- **EXERCISE DIRECTIONS**
Each line of the listing below that includes "will" should be reported.

BEGIN EXERCISE MATERIALS

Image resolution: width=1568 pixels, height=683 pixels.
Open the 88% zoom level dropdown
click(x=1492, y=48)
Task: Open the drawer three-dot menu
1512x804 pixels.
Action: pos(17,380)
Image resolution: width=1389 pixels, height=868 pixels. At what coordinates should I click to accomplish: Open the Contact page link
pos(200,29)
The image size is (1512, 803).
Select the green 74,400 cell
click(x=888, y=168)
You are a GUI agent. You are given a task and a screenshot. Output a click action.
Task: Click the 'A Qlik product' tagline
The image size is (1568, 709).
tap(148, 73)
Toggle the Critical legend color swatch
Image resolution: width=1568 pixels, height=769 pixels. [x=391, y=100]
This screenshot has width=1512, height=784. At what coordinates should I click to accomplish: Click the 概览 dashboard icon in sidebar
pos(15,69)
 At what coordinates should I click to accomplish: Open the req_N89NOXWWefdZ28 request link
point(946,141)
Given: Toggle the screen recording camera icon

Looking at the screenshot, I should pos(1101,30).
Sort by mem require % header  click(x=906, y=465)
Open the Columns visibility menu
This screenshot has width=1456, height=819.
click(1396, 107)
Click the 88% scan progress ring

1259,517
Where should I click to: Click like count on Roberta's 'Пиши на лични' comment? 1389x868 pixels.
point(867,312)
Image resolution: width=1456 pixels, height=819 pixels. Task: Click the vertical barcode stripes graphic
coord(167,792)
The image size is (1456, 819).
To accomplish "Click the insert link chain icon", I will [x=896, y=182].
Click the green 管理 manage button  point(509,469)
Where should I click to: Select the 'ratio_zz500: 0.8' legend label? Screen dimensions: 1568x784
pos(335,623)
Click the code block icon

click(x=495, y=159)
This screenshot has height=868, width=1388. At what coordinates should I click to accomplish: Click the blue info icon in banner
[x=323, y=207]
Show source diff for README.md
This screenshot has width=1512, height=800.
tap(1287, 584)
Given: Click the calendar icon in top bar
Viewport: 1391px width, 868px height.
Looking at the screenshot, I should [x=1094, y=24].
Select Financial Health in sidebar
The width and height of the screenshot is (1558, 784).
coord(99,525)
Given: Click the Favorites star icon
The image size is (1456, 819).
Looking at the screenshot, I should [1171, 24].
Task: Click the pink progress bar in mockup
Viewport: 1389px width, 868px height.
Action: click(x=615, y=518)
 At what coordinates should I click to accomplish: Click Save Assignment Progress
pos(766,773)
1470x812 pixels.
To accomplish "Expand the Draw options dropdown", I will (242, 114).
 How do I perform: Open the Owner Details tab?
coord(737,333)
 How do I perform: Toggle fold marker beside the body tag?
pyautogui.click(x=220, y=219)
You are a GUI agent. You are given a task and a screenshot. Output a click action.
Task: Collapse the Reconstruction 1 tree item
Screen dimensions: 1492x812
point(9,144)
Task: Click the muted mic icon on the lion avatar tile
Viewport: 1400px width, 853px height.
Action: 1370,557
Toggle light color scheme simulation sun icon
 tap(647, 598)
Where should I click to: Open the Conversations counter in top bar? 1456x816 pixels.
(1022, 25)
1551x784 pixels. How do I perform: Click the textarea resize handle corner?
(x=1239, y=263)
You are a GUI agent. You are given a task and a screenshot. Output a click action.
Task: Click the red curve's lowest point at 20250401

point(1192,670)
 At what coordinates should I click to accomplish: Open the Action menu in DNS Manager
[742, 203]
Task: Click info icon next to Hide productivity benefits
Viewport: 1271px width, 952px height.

END EXERCISE MATERIALS

- **RESPONSE BELOW**
To accomplish "Click the insert link chain icon", I will [x=896, y=182].
To accomplish "Expand the Draw options dropdown", I will (242, 114).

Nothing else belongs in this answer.